🤖 AI Summary
To address weak cross-domain generalization in Federated Domain Generalization (FDG) caused by distributed heterogeneous domain data—and the reliance of conventional methods on client-side data uploads or additional communication overhead—this paper proposes a data-free, zero-communication, incremental server-side gradient-matching framework. Our method implicitly aligns gradient directions across domains at the server without requiring raw data or feature transmission from clients. Its core innovation is the first gradient inner-product maximization mechanism for learning domain-invariant gradient directions, enabling communication-free aggregation of domain-specific features. The approach is orthogonal to mainstream FL and FDG algorithms, offering plug-and-play compatibility. Extensive experiments on four federated learning benchmarks (MNIST, EMNIST, CIFAR-10, CIFAR-100) and three FDG benchmarks (PACS, VLCS, OfficeHome) demonstrate consistent and significant improvements over state-of-the-art methods.
📝 Abstract
Domain Generalization (DG) aims to learn from multiple known source domains a model that can generalize well to unknown target domains. One of the key approaches in DG is training an encoder which generates domain-invariant representations. However, this approach is not applicable in Federated Domain Generalization (FDG), where data from various domains are distributed across different clients. In this paper, we introduce a novel approach, dubbed Federated Learning via On-server Matching Gradient (FedOMG), which can emph{efficiently leverage domain information from distributed domains}. Specifically, we utilize the local gradients as information about the distributed models to find an invariant gradient direction across all domains through gradient inner product maximization.
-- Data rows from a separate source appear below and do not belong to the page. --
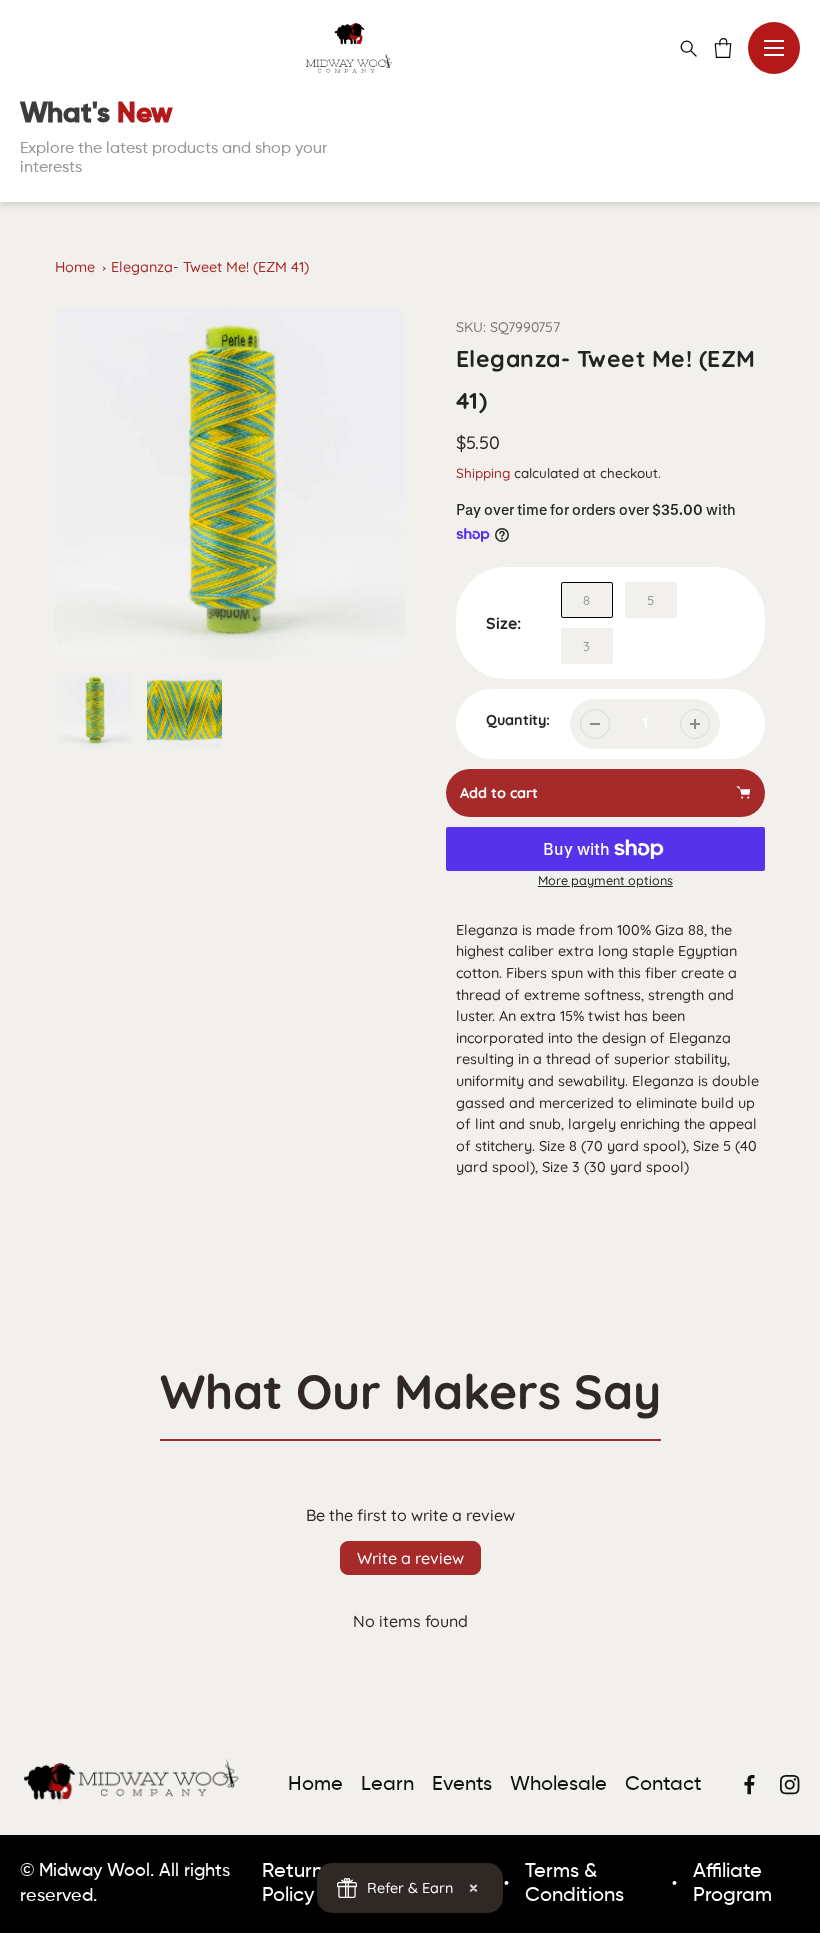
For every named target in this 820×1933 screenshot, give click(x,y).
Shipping (483, 472)
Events (462, 1785)
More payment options (605, 880)
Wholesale (558, 1785)
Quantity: (518, 720)
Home (75, 267)
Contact (663, 1785)
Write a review (410, 1558)
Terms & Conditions (574, 1884)
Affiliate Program (732, 1884)
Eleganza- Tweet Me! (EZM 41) (210, 267)
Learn (387, 1785)
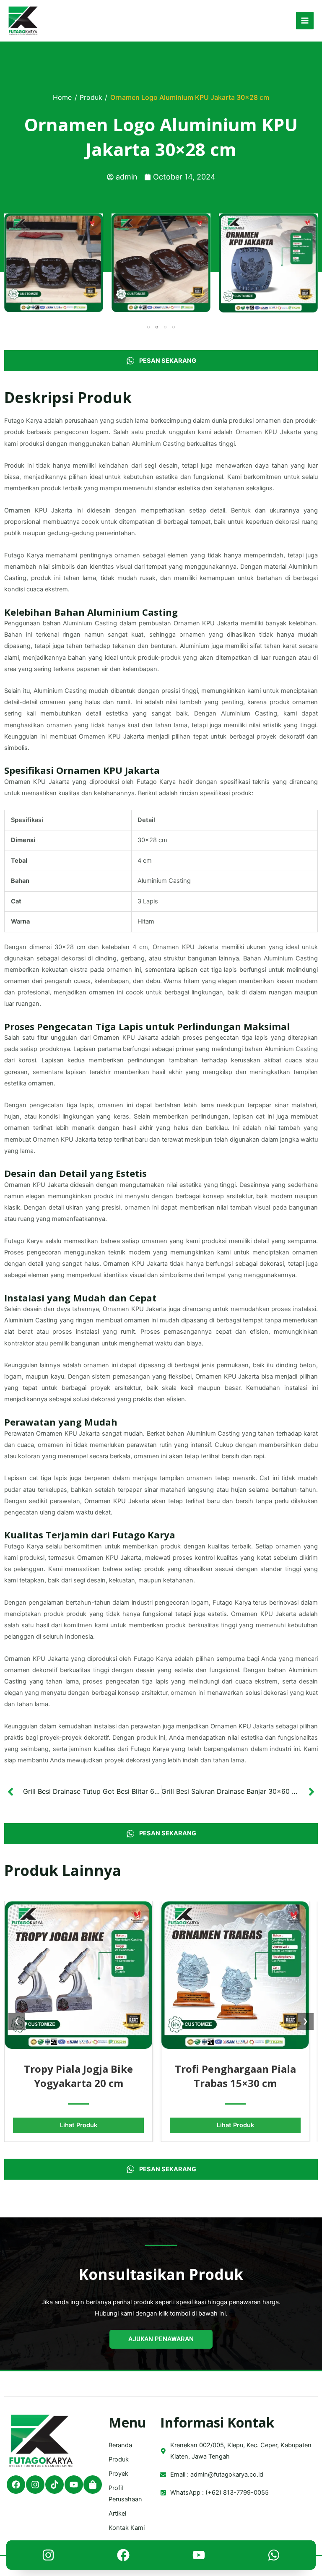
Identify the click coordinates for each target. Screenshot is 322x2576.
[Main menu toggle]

The advantages are two-fold: 1) FedOMG can aggregate the characteristics of distributed models on the centralized server without incurring any additional communication cost, and 2) FedOMG is orthogonal to many existing FL/FDG methods, allowing for additional performance improvements by being seamlessly integrated with them. Extensive experimental evaluations on various settings to demonstrate the robustness of FedOMG compared to other FL/FDG baselines. Our method outperforms recent SOTA baselines on four FL benchmark datasets (MNIST, EMNIST, CIFAR-10, and CIFAR-100), and three FDG benchmark datasets (PACS, VLCS, and OfficeHome).